[PROBLEM REQUIREMENTS]: Your reply should be an exact copy of the lines from the one that holds "270x601 pixels. How" to the end of the data below.

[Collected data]
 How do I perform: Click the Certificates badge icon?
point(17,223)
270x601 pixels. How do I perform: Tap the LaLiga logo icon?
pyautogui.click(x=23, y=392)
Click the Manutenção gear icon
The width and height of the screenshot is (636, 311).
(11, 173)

[WORKED SOLUTION]:
270x601 pixels. How do I perform: Tap the LaLiga logo icon?
pyautogui.click(x=23, y=392)
Click the Manutenção gear icon
The width and height of the screenshot is (636, 311).
(11, 173)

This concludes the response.